Open MPI logo

Open MPI User's Mailing List Archives

  |   Home   |   Support   |   FAQ   |   all Open MPI User's mailing list

Subject: Re: [OMPI users] Displaying Selected MCA Modules
From: Joshua Bernstein (jbernstein_at_[hidden])
Date: 2008-06-23 14:52:59


Wow,

        Seems like I've fallen behind in replying. I'll try to be sure to make
sure I answer everbody's questions about what I am trying to accomplish.

Jeff Squyres wrote:
> On Jun 20, 2008, at 3:50 PM, Joshua Bernstein wrote:
>
>>> No, we don't have an easy way to show which plugins were loaded and
>>> may/will be used during the run. The modules you found below in
>>> --display-map are only a few of the plugins (all dealing with the
>>> run-time environment, and only used on the back-end nodes, so it may
>>> not be what you're looking for -- e.g., it doesn't show the plugins
>>> used by mpirun).
>>> What do you need to know?
>>
>> Well basically I want to know what MTA's are being used to startup a job.
>
> MTA?

Sorry, I should have said MCA....

>> I'm confused as to what the difference is between "used by mpirun"
>> versus user on the back-end nodes. Doesn't --display-map show which
>> MTA modules will used to start the backend processes?
>
> Yes. But OMPI's run-time design usually has mpirun load one plugin of a
> given type, and then have the MPI processes load another plugin of the
> same type. For example, for I/O forwarding - mpirun will load the "svc"
> plugin, while MPI processes will load the "proxy" plugin. In this case,
> mpirun is actually providing all the smarts for I/O forwarding, and all
> the MPI processes simply proxy requests up to mpirun. This is a common
> model throughout our run-time support, for example.

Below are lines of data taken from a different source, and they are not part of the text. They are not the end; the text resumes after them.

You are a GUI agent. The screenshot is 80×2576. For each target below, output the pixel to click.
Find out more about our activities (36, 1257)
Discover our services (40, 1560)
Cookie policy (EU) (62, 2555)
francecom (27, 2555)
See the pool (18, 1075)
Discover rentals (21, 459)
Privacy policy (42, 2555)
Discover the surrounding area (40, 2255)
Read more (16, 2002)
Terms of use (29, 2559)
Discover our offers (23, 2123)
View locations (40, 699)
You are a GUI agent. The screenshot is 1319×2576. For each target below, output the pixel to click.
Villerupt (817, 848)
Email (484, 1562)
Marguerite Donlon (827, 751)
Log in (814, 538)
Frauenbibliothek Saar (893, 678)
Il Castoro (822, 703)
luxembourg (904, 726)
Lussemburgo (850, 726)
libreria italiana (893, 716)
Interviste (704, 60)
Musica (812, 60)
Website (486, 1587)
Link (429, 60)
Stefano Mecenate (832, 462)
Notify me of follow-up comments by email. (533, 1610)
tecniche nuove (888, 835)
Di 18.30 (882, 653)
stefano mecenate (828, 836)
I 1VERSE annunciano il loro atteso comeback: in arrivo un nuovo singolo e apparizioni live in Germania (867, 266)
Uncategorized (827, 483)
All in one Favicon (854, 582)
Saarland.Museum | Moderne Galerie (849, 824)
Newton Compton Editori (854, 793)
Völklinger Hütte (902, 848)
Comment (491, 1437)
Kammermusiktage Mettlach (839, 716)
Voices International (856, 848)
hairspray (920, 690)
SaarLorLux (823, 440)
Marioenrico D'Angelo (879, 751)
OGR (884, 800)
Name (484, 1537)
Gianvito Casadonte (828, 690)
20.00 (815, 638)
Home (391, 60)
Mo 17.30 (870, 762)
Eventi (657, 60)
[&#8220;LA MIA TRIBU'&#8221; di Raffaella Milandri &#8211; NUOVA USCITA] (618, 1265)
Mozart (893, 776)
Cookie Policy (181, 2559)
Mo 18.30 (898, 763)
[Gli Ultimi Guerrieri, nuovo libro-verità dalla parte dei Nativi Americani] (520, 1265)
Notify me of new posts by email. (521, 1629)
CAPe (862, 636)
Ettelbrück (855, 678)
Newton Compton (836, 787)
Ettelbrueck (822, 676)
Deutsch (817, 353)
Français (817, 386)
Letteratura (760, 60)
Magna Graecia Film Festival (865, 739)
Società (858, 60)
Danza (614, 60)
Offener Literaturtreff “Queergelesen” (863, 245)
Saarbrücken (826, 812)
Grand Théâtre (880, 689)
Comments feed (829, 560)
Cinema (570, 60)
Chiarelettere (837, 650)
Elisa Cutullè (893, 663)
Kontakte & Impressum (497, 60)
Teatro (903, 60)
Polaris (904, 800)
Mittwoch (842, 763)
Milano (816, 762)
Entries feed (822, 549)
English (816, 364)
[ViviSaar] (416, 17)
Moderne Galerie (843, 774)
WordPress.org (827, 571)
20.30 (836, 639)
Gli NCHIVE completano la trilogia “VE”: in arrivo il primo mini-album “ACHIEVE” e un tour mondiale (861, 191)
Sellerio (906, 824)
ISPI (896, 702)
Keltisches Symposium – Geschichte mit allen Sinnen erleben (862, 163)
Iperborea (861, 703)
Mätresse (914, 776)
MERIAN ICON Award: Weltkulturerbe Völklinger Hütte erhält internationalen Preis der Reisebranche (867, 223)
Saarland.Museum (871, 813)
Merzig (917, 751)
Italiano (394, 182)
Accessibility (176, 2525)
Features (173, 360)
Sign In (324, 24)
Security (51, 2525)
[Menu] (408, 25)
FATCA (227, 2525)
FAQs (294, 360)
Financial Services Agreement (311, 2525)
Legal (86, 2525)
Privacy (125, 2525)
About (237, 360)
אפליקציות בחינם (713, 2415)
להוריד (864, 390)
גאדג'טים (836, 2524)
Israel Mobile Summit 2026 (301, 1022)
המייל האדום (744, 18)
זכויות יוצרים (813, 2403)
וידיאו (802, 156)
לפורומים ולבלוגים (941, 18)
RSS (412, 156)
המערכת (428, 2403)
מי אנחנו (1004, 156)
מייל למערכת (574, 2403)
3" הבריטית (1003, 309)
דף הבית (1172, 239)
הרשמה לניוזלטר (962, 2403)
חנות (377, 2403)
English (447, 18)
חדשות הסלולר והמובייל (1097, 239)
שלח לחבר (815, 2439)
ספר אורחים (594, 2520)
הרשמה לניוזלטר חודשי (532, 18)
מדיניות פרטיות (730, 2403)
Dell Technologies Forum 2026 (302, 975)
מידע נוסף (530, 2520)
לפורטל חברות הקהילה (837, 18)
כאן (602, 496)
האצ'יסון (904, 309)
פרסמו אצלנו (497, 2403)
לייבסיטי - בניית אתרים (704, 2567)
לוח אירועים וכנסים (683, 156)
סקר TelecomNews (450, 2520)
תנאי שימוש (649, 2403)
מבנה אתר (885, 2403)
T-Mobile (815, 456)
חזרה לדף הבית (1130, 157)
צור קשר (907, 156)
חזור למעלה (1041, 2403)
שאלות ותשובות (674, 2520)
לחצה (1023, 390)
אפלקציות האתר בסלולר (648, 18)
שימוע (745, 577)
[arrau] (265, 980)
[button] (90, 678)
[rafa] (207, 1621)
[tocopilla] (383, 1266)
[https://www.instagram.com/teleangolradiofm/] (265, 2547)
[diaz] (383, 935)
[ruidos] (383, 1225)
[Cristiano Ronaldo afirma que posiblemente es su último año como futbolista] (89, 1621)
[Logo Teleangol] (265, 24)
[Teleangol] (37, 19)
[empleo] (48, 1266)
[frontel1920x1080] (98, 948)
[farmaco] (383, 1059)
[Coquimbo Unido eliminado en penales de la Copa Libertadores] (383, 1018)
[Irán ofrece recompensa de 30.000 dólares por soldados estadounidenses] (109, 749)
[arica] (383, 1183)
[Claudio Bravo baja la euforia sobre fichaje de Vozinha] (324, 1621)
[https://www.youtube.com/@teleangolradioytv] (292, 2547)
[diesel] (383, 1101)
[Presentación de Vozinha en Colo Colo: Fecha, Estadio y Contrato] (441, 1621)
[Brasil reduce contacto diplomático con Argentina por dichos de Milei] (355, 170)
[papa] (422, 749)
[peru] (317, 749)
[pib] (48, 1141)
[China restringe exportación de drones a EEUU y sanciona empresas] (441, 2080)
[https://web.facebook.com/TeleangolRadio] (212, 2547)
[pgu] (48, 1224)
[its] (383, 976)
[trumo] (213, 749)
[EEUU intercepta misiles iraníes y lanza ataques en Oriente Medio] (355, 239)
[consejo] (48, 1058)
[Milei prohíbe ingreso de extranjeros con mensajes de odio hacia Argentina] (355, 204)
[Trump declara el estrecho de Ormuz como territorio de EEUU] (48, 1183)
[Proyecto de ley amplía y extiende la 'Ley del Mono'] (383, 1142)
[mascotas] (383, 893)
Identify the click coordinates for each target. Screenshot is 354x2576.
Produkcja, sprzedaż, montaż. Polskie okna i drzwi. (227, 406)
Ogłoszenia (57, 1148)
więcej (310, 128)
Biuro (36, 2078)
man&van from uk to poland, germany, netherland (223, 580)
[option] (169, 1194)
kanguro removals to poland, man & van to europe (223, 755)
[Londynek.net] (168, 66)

Ah, okay. So then --display-map will show what modules the backend
processes are using, not MPIRUN itself.

>> The overarching issue is that I'm attempting to just begin testing my
>> build and when I attempt to startup a job, it just hangs:
>>
>> [ats_at_nt147 ~]$ mpirun --mca pls rsh -np 1 ./cpi
>> [nt147.penguincomputing.com:04640] [0,0,0] ORTE_ERROR_LOG: Not
>> available in file ras_bjs.c at line 247
>>
>> The same thing happens if I just disable the bjs RAS MTA, since bjs,
>> really isn't used with Scyld anymore:
>>
>> [ats_at_nt147 ~]$ mpirun --mca ras ^bjs --mca pls rsh -np 1 ./cpi
>> <hang>
>
> I know very, very little about the bproc support in OMPI -- I know that
> it evolved over time and is disappearing in v1.3 due to lack of
> interest. If you want it to stay, I think you've missed the v1.3 boat
> (we're in feature freeze for v1.3), but possibilities exist for future
> versions if you're willing to get involved in Open MPI.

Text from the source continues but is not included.